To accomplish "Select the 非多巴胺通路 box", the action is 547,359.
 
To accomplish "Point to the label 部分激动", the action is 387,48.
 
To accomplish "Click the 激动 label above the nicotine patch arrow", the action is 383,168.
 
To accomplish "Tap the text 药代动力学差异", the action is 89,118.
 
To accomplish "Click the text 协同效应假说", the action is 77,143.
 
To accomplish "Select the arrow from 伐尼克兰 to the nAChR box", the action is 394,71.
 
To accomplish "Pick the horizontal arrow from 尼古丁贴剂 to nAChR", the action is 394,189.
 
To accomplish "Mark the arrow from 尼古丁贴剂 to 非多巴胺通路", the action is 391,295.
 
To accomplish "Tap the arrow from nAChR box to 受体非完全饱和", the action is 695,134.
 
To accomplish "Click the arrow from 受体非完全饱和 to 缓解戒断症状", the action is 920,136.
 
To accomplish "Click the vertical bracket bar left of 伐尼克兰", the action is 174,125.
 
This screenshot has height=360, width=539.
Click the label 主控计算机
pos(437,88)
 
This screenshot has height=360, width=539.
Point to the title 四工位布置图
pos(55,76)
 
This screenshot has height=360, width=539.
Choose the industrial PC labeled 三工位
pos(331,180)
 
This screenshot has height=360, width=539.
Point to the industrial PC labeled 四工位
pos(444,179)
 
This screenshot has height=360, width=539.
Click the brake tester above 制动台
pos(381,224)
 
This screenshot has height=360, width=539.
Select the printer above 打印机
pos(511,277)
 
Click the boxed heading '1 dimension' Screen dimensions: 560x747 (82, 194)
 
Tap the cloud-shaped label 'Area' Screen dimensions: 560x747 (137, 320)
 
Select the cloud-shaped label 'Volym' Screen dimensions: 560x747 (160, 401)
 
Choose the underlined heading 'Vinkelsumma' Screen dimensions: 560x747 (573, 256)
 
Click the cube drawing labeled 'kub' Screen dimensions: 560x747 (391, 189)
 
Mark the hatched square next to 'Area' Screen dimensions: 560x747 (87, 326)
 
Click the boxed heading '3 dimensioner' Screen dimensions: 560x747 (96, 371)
__________
*WHAT THIS TASK INVOLVES*. Reproduce all the items above word for word, with every coordinate and line break unchanged.

*RIGHT ANSWER*.
To accomplish "Select the 非多巴胺通路 box", the action is 547,359.
 
To accomplish "Point to the label 部分激动", the action is 387,48.
 
To accomplish "Click the 激动 label above the nicotine patch arrow", the action is 383,168.
 
To accomplish "Tap the text 药代动力学差异", the action is 89,118.
 
To accomplish "Click the text 协同效应假说", the action is 77,143.
 
To accomplish "Select the arrow from 伐尼克兰 to the nAChR box", the action is 394,71.
 
To accomplish "Pick the horizontal arrow from 尼古丁贴剂 to nAChR", the action is 394,189.
 
To accomplish "Mark the arrow from 尼古丁贴剂 to 非多巴胺通路", the action is 391,295.
 
To accomplish "Tap the arrow from nAChR box to 受体非完全饱和", the action is 695,134.
 
To accomplish "Click the arrow from 受体非完全饱和 to 缓解戒断症状", the action is 920,136.
 
To accomplish "Click the vertical bracket bar left of 伐尼克兰", the action is 174,125.
 
This screenshot has height=360, width=539.
Click the label 主控计算机
pos(437,88)
 
This screenshot has height=360, width=539.
Point to the title 四工位布置图
pos(55,76)
 
This screenshot has height=360, width=539.
Choose the industrial PC labeled 三工位
pos(331,180)
 
This screenshot has height=360, width=539.
Point to the industrial PC labeled 四工位
pos(444,179)
 
This screenshot has height=360, width=539.
Click the brake tester above 制动台
pos(381,224)
 
This screenshot has height=360, width=539.
Select the printer above 打印机
pos(511,277)
 
Click the boxed heading '1 dimension' Screen dimensions: 560x747 (82, 194)
 
Tap the cloud-shaped label 'Area' Screen dimensions: 560x747 (137, 320)
 
Select the cloud-shaped label 'Volym' Screen dimensions: 560x747 (160, 401)
 
Choose the underlined heading 'Vinkelsumma' Screen dimensions: 560x747 (573, 256)
 
Click the cube drawing labeled 'kub' Screen dimensions: 560x747 (391, 189)
 
Mark the hatched square next to 'Area' Screen dimensions: 560x747 (87, 326)
 
Click the boxed heading '3 dimensioner' Screen dimensions: 560x747 (96, 371)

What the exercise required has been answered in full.